Dolor y gloria es el retrato de un (supuesto) genio
que, como tanto otros a lo largo de la historia, es prisionero de un fracaso
personal del que es el único responsable. Un hombre, como tantos, criado con un
padre ausente y una madre omnipresente, marcado por una mala educación y por un
éxito en el que parecen cotizar más los cuadros que cuelgan de las paredes que
los vínculos afectivos. Un material que podría haberle servido al manchego para
mostrarnos la historia de muchos de nosotros pero que no pasa de las fronteras
limitadas de su propio yo.
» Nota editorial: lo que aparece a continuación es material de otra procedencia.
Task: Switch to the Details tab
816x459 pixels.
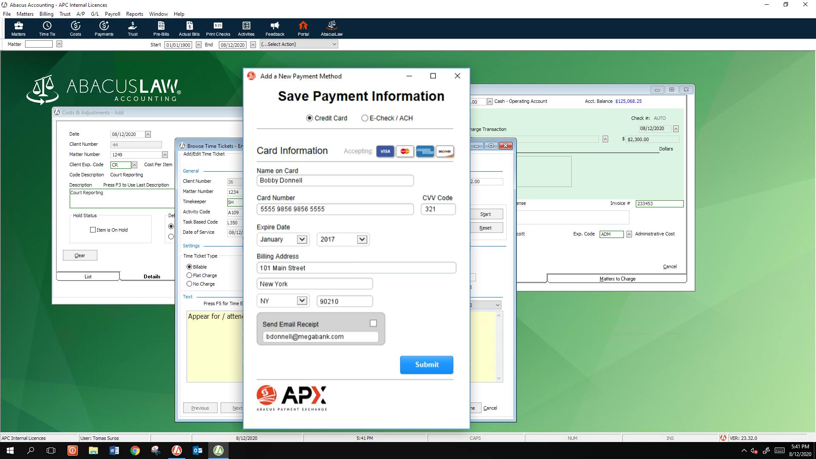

No seré yo quien discuta los aciertos estéticos de
la película, sobre todo en los momentos que tienen que ver con la infancia del
protagonista, ni la hondura de Asier Etxeandía y Julieta Serrano, ni la belleza del reencuentro con el personaje que hace Leonardo Sbaraglia, ni siquiera la ajustada
interpretación de un Antonio Banderas que siempre me gustó más como persona que
como actor. Pero el resultado está lejos de removerme por dentro e incluso me
aburre, tal vez porque hace tiempo que dejé de reconocerme en el universo de un
director que parece desconocer que el origen de sus dolores quizás esté en su misma
negación de los otros. Y que tal vez por eso, justamente por eso, siente la
necesidad de hacer películas, con tal de verse liberado en sus personajes mejor
que enfrentado a sus propias miserias en el espejo de su cuarto de baño.
Los dolores de Almodóvar, que se traducen en lo físico pero
que tienen raíces emocionales, no son sino el resultado de quien vive en una jaula,
esa jaula de la virilidad de la que ni siquiera un individuo tan aparentemente
rompedor como el director de La ley del
deseo ha sabido escapar. Lo cual explica a la perfección su mirada entre
paternalista y misógina sobre las mujeres, y no digamos su incapacidad para conmover
a quienes sin éxito nos hemos buscado en sus relatos. Además de, por supuesto, la gloria quebradiza
de quienes como él no se atreven a asumir que la precariedad es la que da
sentido pleno a nuestra humanidad. Una fragilidad no asumida que lleva a
algunos a reaccionar con ira, mientras que otros se recrean en powerpoints en
los que no detectan sus agujeros negros.
Puede que algunos vean en esta película la ruptura
final del estreñimiento mediante este ejercicio de honestidad con el que el director
se ha desnudado ante las cámaras: la conclusión no sé si última de quien ha
hecho del cine el espacio donde contar aquello que no puede digerir en su vida
diaria. Esa bola indigesta que provocan los recuerdos, las culpas y las
impotencias. El problema es que, al menos a mí, como espectador, la película no
me transmite eso que con tanta precisión explica Vivian Gornick en su deslumbrante
La mujer singular y la ciudad, la
cual nos deja claro que la vida no es otra cosa que “inteligencia atrapada en dolor”.
Una inteligencia que no dudo que tenga el manchego pero que hace años parece
lastrada por los vicios de la gloria efímera que le susurran quienes no dejan
de ver en él un genio necesitado de perdón.